◆ **Extracted text**

2

I'm trying to see if its possible to extend an existing arbitrary regex by prepending or appending another regex to match within matches.

Take the following example:

The original regex is cat|car|bat so matching output is

cat
car
bat

I want to add to this regex and output only matches that start with 'ca',

cat
car

I specifically don't want to interpret a whole regex, which could be quite a long operation and then change its internal content to match produce the output as in:

^ca[tr]

or run the original regex and then the second one over the results. I'm taking the original regex as an argument in python but want to 'prefilter' the matches by adding the additional code.

This is probably a slight abuse of regex, but I'm still interested if it's possible. I have tried what I know of subgroups and the following examples but they're not giving me what I need.

Things I've tried:

^ca(cat|car|bat)
(?<=ca(cat|car|bat))
(?<=^ca(cat|car|bat))

It may not be possible but I'm interested in what any regex gurus think. I'm also interested if there is some way of doing this positionally if the length of the initial output is known.

A slightly more realistic example of the inital query might be [a-z]{4} but if I create (?<=^ca([a-z]{4})) it matches against 6 letter strings starting with ca, not 4 letter.

Thanks for any solutions and/or opinions on it.

EDIT: See solution including @Nick's contribution below. The tool I was testing this with (exrex) seems to have a slight bug that, following the examples given, would create matches 6 characters long.

Halfcard
  • 33
  • 4

2 Answers2

1

You were not far off with what you tried, only you don't need a lookbehind, but rather a lookahead assertion, and a parenthesis was misplaced. The right thing is: Put the original pattern in parentheses, and prepend (?=ca):

(?=ca)(cat|car|bat)
(?=ca)([a-z]{4})

In the second example (without | alternative), the parentheses around the original pattern wouldn't be required.

Armali
  • 18,255
  • 14
  • 57
  • 171
  • 1
    Thanks. It looks like it's close to what I need but for example the second solution results in cabcdefg being a match but I'm only looking for results within strings that match [a-z]{4}, i.e. 4 characters long. – Halfcard Nov 22 '19 at 11:50
  • 2
    You need to add anchors (`^` and `$`) to the start and end of the regex https://regex101.com/r/ZFMu16/1 – Nick Nov 22 '19 at 12:05
  • 1
    Thanks Nick. looks like we got there at the same time but. I'll tag this as the correct answer. – Halfcard Nov 22 '19 at 12:06
1

Ok, thanks to @Armali I've come to the conclusion that (?=ca)(^[a-z]{4}$) works (see https://regexr.com/3f4vo). However, I'm trying this with the great exrex tool to attempt to produce matching strings, and it's producing matches that are 6 characters long rather than 4. This may be a limitation of exrex rather than the regex, which seems to work in other cases.

See @Nick's comment.

I've also raised an issue on the exrex GitHub for this.

Halfcard
  • 33
  • 4

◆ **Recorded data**
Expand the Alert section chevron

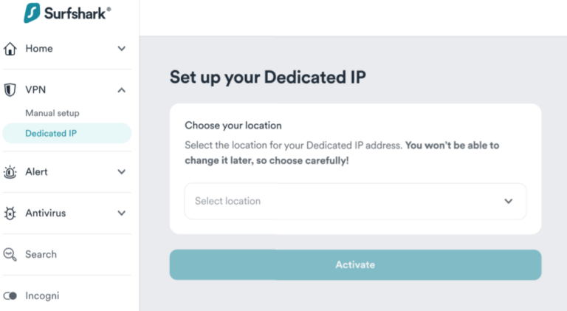122,172
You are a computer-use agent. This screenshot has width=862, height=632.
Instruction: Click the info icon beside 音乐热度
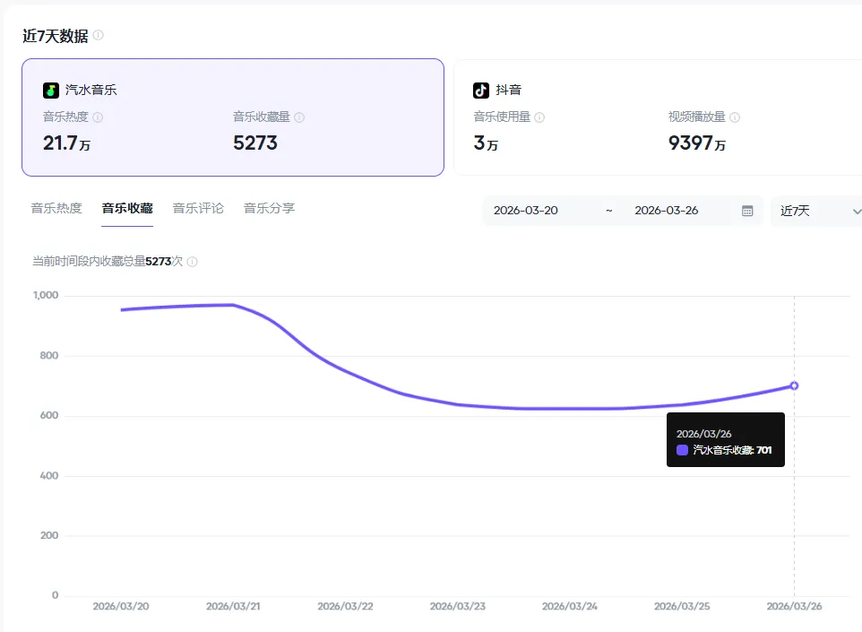96,117
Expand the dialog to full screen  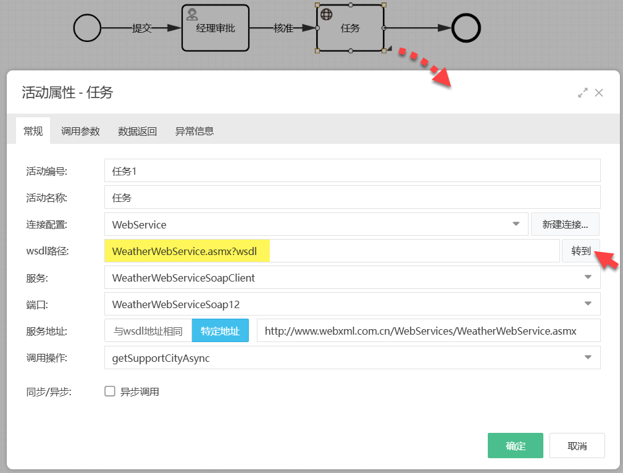[582, 93]
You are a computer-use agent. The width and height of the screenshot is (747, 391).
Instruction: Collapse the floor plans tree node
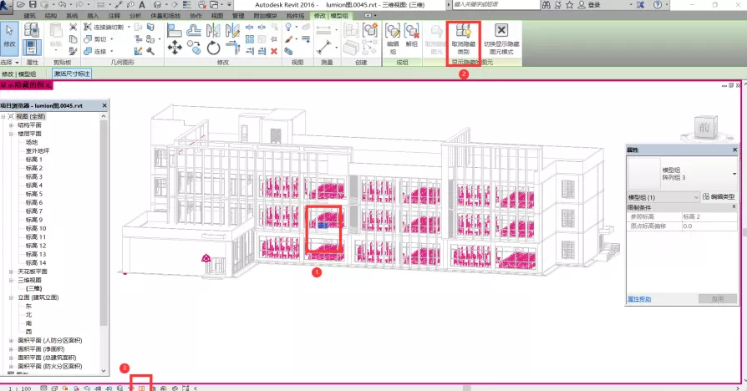tap(12, 134)
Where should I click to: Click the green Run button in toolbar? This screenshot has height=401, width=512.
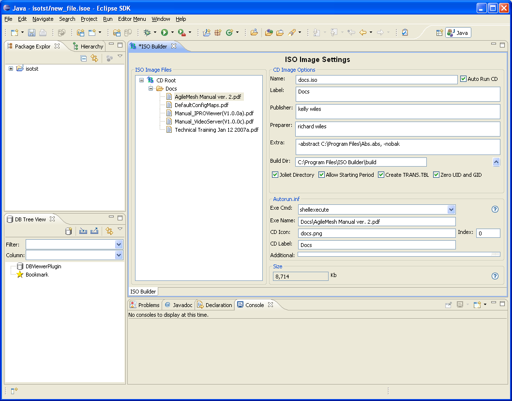(165, 32)
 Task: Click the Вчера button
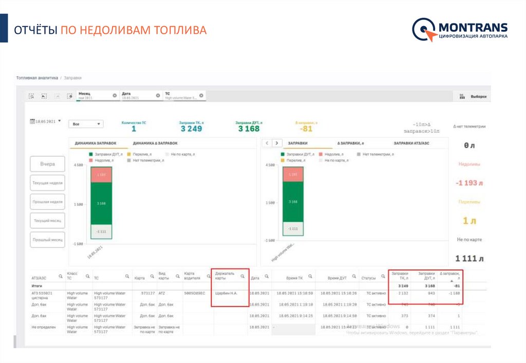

◆ **Written request 1**
In the regex thread, which tool was generating matches six characters long instead of four?
◆ **Written request 2**
Lay out the listing as a JSON list of strings, one per line, with blank lines omitted. Begin at the line that has "You are a computer-use agent. The" and continue through the end of the listing, and leave the pictures out.
The regex thread has no connection to the listing.

◆ **Exercise response 1**
exrex

◆ **Exercise response 2**
[
  "You are a computer-use agent. The width and height of the screenshot is (747, 391).",
  "Instruction: Collapse the floor plans tree node",
  "tap(12, 134)",
  "Where should I click to: Click the green Run button in toolbar? This screenshot has height=401, width=512.",
  "(165, 32)",
  " Task: Click the Вчера button"
]